The problems with the current specification (the zero edit proposal) are:

  1. That it it offers no carrot for doing the right thing.
    • while the fallback language effect stops as soon as the author adds lang on the root element, the spec requires conformance checker to continue whining until the http-equiv="Content-Language" meta element has been removed.
  2. That it prevents authors from legally using multiple values to replicate the language fallback effect of doing the same thing in a HTTP header — whether they want to replicate the effect of multiple tags or a single tag.
    • That no language gets set, as HTML5 requires from multiple tags whether they occur in HTTP or in http-equiv, is still an effect. The spec is therefore incorrect when it says about the latter that “for instance it only supports one language”.
    • Also, consider Firefox’ Page Info panel. Consider some CMSes. Consider simply authors themselves. All of which today can use http-equiv for referring to what the HTTP Content-Language is/was meant to be.
  3. That it underlines the confusion that may exist today, about the nature of lang versus Content-Language, by requiring:
    • different syntax rules for features that are expected to be identical (HTTP and http-equiv)
    • similar syntax rules for features that are different (http-equiv and lang)
    • a warning message which asks authors to “use lang instead” – as if they were juxtaposable alternatives.

  Note: The alternative proposal about totally forbidding http-equiv="Content-Language" has the exact same effects as the zero-edit proposal. The only advantage of a total forbidding proposal, is that it is a more consequent (but not fully consequence, because it treats HTTP different from meta). From that perspective, it is a bit easier to deal with. However, the total forbidding proposal also increases the gap between what is permitted and what actually works — from that angle it is worse than the zero edit proposal.

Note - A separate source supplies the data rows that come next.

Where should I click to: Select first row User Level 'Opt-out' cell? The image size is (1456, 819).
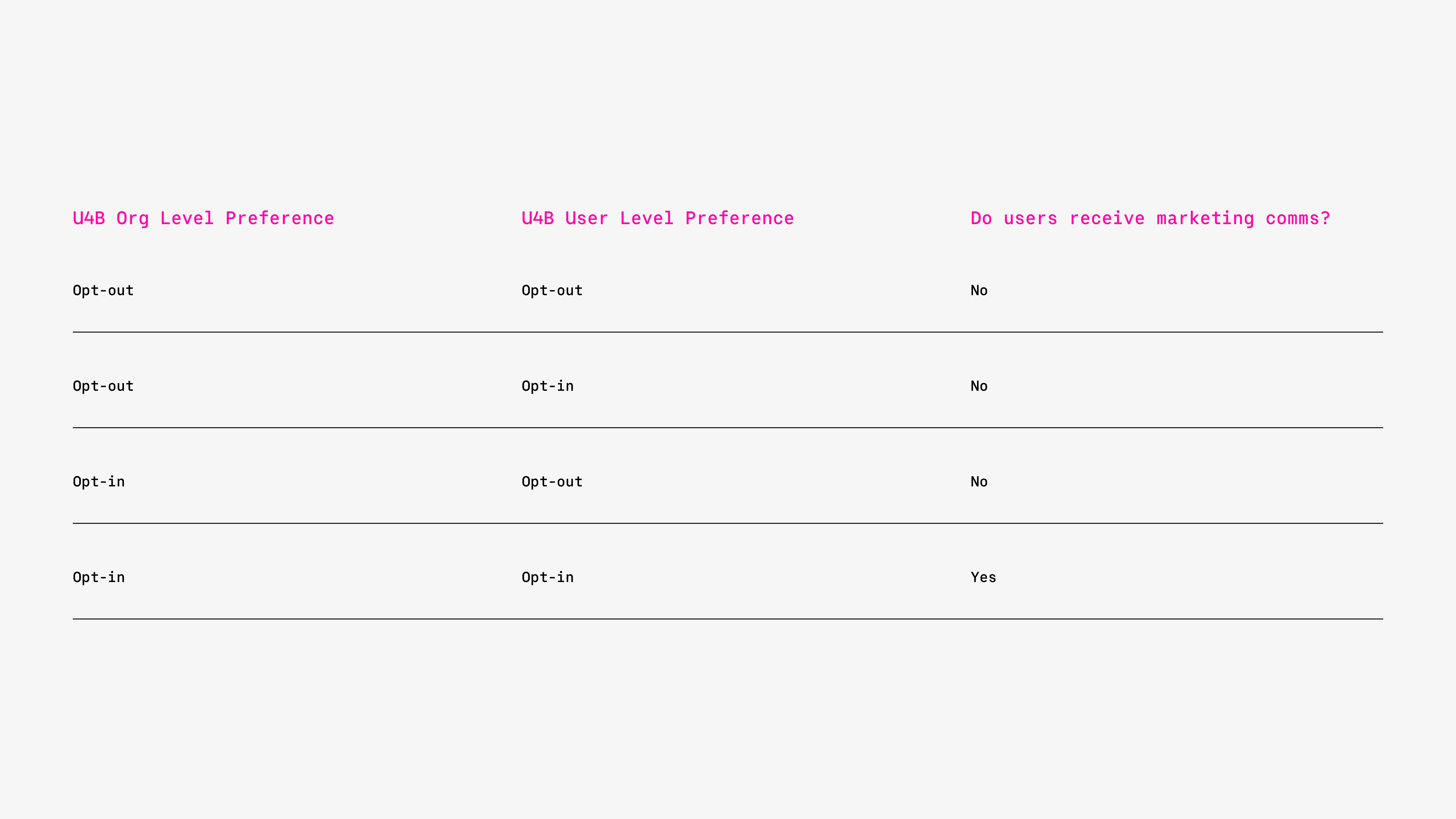[552, 291]
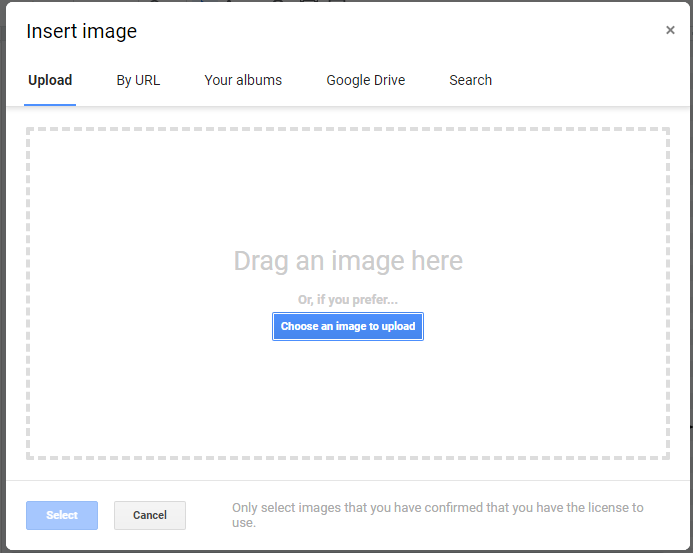Viewport: 693px width, 553px height.
Task: Click the Or, if you prefer text
Action: click(348, 300)
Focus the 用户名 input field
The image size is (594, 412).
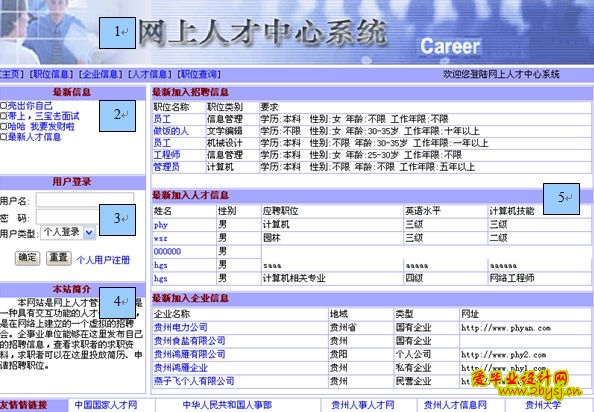(85, 200)
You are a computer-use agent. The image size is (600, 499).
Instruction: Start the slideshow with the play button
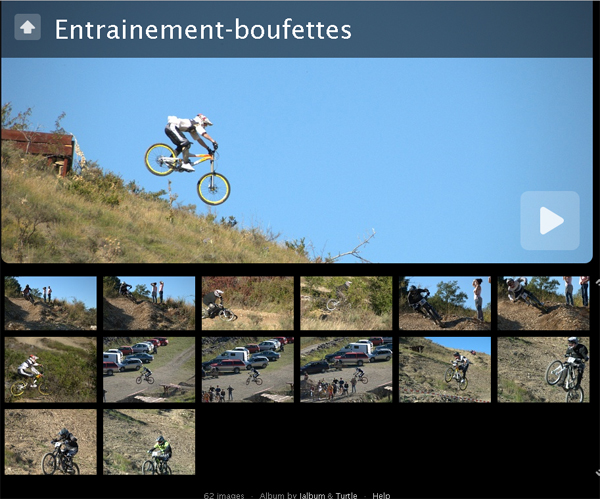coord(550,220)
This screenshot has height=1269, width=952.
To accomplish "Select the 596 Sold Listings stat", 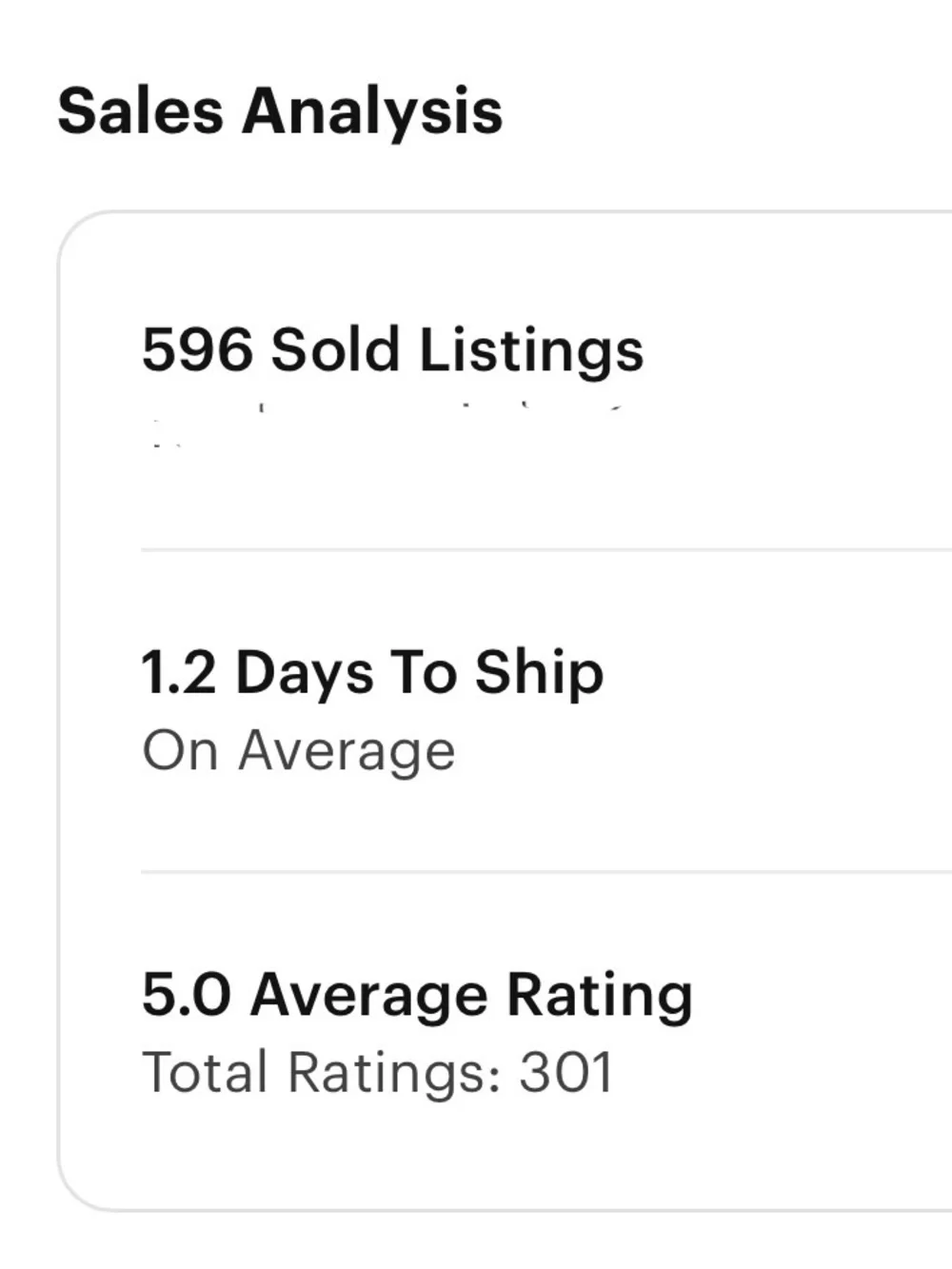I will click(x=392, y=349).
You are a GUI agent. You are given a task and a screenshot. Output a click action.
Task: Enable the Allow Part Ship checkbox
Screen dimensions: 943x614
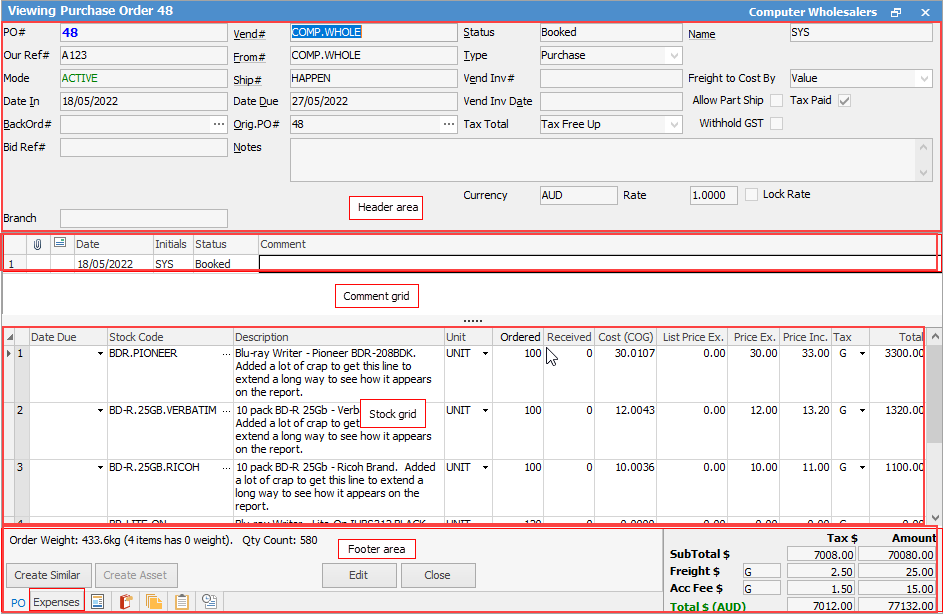pos(776,101)
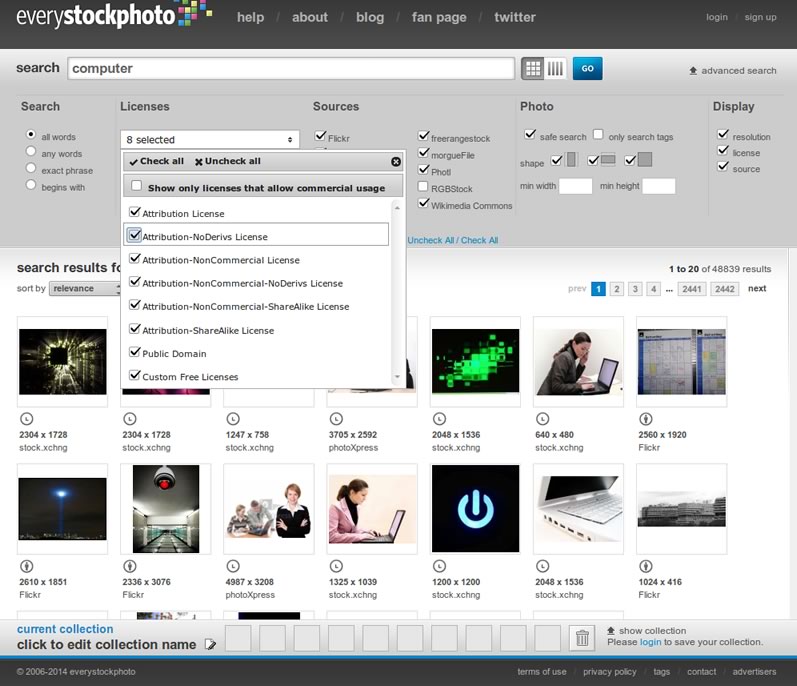Open the sort by relevance dropdown
The width and height of the screenshot is (797, 686).
(85, 288)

     Instead of the above, this change proposal propose:

  1. the Zero-edit proposal’s warning about using lang instead of Content-Language should be changed into a warning which informs that a fallback language measure has kicked in, and recommend that authors create a language declaration (via lang) rather than relying on the fallback feature. This warning should be shown regardless of whether the fallback comes from http-equiv or from the higher level (HTTP). Justification: Since it is a fallback feature, and with other semantics, there is no guarantee that the author has used it for the language effect.
  2. to hold the syntax rules of HTTP (which permits multiple language tags) as the conforming ones (rather than those of lang, which forbids multiple languages), will have the effect of underlining that lang and Content-Language have different purposes. For instance, since the fallback algorithm doesn’t kick in whenever multiple languages are used in the pragma or on the server, there would not be any warning in these cases.
  3. a carrot: what we want from authors is that they rely on lang (and xml:lang) for specifying the language — when the author does that, he/she should get immediate reward in the form of removal of conformance warning.

Details

Spec changes throughout the document

Replace the following expression, everywhere it occurs

pragma-set default language

with the following

pragma-set locale language


Spec changes to section 4.2.5.3 Pragma directives:

Replace the following text

This pragma sets the pragma-set default language. Until the pragma is successfully processed, there is no pragma-set default language.

with the following

This pragma contains a Content-Language list, whose semantics and syntax is defined in the HTTP spec. [HTTP] An HTML5 parser processes this list into a known or unknown pragma-set locale language. Until the pragma is successfully processed, there can not be a pragma-set locale language. The Content-Language list may also be defined in a HTTP header, and will then result in a known or unknown HTTP header-set locale language. When a document is lacking a language declaration in the form of the lang or xml:lang attribute on the root element, the document’s locale language (pragma-set or HTTP-set) is consulted by the user agent and used as fallback value for the primary document language. Validators are required to emit a warning whenever the locale language is used as fallback for the primary document language, see section 3.2.3.3 The lang and xml:lang attributes and the informative comment below.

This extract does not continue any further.